:: Available data ::

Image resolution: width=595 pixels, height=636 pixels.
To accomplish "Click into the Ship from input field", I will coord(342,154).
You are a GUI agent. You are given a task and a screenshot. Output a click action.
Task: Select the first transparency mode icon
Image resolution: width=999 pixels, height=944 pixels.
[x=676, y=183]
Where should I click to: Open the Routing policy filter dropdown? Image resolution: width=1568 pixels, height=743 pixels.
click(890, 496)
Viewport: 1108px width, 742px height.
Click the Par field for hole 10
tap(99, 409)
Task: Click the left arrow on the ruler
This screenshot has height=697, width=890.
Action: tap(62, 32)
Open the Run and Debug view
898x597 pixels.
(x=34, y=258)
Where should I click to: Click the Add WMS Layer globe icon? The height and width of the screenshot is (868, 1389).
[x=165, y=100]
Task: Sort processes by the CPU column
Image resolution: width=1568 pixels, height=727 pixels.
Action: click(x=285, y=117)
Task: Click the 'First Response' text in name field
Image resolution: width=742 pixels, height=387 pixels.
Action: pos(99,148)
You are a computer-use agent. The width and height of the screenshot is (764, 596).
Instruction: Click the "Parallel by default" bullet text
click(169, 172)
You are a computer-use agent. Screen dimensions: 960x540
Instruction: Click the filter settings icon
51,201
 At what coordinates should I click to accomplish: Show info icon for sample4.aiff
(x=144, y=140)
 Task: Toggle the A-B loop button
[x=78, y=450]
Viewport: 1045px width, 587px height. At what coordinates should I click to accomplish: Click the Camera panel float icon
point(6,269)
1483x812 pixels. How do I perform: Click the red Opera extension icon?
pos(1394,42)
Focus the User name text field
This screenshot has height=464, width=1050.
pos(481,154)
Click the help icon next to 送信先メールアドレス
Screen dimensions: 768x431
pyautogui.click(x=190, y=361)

:::

Reproduce exactly every line between the line with "You are a computer-use agent. Screen" and the last line of the records above, both included.

:: Expected answer ::
You are a computer-use agent. Screen dimensions: 960x540
Instruction: Click the filter settings icon
51,201
 At what coordinates should I click to accomplish: Show info icon for sample4.aiff
(x=144, y=140)
 Task: Toggle the A-B loop button
[x=78, y=450]
Viewport: 1045px width, 587px height. At what coordinates should I click to accomplish: Click the Camera panel float icon
point(6,269)
1483x812 pixels. How do I perform: Click the red Opera extension icon?
pos(1394,42)
Focus the User name text field
This screenshot has height=464, width=1050.
pos(481,154)
Click the help icon next to 送信先メールアドレス
Screen dimensions: 768x431
pyautogui.click(x=190, y=361)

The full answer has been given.